▶ [Description of the task] Please return every line in the entries below with the word "gear" in it.

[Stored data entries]
------------
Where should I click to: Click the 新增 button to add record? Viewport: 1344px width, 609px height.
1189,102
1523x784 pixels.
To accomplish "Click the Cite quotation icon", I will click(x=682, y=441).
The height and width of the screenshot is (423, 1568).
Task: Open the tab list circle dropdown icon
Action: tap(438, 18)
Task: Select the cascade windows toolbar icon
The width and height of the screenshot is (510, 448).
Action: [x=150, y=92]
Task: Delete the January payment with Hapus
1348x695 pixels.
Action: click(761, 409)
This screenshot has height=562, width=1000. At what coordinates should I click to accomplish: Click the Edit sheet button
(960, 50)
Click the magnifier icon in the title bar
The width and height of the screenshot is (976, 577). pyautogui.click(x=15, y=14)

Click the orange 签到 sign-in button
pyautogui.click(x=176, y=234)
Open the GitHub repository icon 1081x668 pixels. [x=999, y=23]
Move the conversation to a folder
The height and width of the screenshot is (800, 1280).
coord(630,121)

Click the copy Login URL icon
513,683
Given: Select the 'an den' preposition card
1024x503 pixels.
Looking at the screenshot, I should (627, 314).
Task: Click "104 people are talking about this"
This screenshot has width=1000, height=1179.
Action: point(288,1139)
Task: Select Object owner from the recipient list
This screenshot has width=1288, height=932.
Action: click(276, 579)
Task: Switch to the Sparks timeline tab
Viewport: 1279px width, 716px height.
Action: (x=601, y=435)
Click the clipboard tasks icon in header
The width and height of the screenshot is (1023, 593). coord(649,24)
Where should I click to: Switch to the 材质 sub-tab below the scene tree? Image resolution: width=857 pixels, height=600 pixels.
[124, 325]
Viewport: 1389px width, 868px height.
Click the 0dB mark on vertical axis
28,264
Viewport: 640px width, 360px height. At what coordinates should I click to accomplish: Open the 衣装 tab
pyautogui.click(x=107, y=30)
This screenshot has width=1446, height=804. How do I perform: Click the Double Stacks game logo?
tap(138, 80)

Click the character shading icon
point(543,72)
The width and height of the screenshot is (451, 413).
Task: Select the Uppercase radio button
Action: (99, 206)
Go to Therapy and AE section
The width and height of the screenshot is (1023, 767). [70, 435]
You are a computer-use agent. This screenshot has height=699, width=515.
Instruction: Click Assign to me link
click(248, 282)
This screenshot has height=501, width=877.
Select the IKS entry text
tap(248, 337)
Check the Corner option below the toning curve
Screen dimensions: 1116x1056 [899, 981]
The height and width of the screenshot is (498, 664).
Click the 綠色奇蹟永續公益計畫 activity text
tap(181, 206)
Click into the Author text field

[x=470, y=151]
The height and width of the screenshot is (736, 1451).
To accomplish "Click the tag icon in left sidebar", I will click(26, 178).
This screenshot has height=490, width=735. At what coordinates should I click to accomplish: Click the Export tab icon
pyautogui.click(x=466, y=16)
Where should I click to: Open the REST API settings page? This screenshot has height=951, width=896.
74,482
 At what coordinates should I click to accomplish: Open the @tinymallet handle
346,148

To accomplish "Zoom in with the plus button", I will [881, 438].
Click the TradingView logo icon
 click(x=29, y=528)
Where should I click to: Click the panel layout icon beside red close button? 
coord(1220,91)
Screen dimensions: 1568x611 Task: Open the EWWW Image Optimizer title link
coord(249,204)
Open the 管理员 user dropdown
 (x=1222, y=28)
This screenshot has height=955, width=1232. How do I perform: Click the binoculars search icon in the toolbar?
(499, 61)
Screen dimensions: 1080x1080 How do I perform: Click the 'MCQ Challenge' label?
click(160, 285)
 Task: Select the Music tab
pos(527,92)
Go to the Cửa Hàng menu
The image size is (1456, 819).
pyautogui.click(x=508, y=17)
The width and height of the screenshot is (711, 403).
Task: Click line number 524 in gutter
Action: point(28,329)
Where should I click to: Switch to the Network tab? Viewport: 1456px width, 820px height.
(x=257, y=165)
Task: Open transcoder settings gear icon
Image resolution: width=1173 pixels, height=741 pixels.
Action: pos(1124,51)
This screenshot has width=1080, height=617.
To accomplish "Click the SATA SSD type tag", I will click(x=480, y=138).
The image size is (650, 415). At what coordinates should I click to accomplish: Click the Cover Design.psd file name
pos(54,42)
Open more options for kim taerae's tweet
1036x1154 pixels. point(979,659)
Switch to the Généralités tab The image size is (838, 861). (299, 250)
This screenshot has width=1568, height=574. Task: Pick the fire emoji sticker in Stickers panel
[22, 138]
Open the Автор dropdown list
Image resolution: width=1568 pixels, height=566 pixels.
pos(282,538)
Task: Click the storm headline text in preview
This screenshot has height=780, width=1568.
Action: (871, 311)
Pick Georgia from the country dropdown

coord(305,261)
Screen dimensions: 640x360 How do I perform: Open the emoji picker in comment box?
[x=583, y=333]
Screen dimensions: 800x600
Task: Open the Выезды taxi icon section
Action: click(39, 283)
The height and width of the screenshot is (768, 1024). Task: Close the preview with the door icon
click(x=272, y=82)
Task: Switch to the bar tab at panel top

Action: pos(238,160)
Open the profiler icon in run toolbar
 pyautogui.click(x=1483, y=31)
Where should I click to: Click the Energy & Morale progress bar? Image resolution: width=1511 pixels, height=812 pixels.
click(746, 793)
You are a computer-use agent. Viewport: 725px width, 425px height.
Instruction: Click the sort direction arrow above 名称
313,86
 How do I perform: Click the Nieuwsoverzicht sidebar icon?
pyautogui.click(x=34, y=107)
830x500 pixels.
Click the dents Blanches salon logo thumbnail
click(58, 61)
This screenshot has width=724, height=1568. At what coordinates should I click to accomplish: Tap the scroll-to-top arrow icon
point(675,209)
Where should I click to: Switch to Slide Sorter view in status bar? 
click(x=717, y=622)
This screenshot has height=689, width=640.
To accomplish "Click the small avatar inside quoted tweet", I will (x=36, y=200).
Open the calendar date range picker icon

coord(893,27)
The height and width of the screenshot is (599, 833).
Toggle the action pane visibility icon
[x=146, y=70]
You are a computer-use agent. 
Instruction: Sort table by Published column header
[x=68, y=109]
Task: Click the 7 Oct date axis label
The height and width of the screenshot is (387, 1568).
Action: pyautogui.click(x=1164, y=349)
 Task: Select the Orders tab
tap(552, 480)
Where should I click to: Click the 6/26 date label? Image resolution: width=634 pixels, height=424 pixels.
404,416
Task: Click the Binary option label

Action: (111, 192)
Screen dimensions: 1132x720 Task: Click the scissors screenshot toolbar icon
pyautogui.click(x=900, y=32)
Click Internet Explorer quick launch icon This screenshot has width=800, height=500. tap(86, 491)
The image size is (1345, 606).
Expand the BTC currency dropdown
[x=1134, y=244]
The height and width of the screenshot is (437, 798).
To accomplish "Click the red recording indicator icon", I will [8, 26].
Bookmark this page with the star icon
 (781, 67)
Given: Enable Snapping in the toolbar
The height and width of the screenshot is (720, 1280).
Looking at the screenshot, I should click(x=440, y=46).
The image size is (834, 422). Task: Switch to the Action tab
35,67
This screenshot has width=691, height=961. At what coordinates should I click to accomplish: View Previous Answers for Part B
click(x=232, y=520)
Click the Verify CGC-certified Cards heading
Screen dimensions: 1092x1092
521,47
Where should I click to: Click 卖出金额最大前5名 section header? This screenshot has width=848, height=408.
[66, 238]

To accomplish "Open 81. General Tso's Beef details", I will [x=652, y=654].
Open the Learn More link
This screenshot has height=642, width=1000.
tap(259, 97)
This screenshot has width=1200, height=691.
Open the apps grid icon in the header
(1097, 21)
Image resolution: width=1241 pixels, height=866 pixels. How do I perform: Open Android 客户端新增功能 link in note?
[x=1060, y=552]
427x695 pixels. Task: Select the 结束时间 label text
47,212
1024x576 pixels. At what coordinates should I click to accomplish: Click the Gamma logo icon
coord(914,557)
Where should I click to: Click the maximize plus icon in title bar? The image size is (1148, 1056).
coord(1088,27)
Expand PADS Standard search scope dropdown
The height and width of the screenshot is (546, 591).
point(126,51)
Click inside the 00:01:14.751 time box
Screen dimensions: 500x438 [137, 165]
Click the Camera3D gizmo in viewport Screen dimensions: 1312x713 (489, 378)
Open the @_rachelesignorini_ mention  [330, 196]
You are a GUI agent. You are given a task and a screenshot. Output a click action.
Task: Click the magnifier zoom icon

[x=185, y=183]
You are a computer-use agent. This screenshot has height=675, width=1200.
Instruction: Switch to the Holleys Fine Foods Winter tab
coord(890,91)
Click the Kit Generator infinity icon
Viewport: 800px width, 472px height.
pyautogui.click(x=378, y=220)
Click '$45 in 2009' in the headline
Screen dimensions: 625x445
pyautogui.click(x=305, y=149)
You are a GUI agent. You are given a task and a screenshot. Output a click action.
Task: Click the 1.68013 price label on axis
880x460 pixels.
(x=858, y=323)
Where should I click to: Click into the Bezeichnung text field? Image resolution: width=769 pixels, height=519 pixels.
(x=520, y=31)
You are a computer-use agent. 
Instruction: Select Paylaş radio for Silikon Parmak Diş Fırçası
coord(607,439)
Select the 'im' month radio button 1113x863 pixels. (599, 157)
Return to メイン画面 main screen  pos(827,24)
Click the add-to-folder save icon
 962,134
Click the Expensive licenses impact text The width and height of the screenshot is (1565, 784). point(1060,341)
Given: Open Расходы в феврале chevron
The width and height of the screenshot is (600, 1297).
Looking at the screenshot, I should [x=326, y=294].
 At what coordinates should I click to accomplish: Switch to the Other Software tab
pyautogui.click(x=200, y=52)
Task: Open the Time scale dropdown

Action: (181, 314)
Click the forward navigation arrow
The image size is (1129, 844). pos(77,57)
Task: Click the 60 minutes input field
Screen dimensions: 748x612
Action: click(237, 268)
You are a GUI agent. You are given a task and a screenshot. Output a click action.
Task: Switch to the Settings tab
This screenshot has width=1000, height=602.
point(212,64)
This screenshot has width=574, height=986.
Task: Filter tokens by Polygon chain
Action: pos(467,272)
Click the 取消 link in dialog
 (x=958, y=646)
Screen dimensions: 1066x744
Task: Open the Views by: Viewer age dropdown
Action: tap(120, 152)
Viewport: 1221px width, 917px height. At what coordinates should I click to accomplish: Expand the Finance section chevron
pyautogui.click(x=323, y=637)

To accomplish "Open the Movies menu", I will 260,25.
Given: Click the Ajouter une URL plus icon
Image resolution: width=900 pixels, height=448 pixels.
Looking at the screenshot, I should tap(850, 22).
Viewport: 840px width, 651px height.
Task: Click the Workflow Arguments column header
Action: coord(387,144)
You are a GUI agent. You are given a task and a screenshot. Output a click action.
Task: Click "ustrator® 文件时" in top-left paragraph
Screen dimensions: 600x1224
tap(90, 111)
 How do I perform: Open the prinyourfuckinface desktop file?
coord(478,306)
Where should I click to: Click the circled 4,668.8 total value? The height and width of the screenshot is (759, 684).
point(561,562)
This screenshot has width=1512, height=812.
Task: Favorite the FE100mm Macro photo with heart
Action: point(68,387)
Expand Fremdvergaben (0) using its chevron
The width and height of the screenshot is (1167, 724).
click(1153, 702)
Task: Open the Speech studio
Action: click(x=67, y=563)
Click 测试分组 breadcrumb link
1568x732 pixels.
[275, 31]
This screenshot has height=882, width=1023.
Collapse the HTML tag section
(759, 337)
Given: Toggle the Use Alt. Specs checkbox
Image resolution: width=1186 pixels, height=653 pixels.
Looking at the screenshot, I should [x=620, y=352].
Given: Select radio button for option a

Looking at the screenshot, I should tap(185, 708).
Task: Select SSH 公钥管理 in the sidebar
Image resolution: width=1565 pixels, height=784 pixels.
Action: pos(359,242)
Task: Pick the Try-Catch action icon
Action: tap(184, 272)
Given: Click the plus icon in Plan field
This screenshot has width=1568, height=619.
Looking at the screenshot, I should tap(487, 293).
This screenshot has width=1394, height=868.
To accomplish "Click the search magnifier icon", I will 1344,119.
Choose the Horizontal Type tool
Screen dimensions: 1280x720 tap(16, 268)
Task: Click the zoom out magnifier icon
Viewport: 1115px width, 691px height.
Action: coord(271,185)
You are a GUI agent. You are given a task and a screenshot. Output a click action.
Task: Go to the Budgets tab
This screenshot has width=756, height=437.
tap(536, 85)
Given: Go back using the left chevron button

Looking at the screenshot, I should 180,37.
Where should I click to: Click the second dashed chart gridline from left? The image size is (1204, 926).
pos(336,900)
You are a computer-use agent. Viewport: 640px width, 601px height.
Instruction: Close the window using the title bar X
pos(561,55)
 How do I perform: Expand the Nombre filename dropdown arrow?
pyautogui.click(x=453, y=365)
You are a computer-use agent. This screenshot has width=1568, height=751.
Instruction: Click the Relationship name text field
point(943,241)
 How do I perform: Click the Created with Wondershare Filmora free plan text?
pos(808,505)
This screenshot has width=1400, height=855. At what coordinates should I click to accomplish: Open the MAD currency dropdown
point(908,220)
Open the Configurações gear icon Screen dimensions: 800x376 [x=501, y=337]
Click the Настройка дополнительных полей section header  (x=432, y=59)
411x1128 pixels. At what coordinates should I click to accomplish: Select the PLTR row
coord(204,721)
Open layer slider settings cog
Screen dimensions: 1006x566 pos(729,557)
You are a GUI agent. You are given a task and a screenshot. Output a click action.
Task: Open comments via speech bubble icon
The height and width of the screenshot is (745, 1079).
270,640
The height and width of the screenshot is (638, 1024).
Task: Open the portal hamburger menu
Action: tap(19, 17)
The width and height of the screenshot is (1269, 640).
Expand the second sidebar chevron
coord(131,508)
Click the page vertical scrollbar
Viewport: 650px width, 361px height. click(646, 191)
------------
▶ [Result]
Task: Open transcoder settings gear icon
Open the Configurações gear icon Screen dimensions: 800x376 [x=501, y=337]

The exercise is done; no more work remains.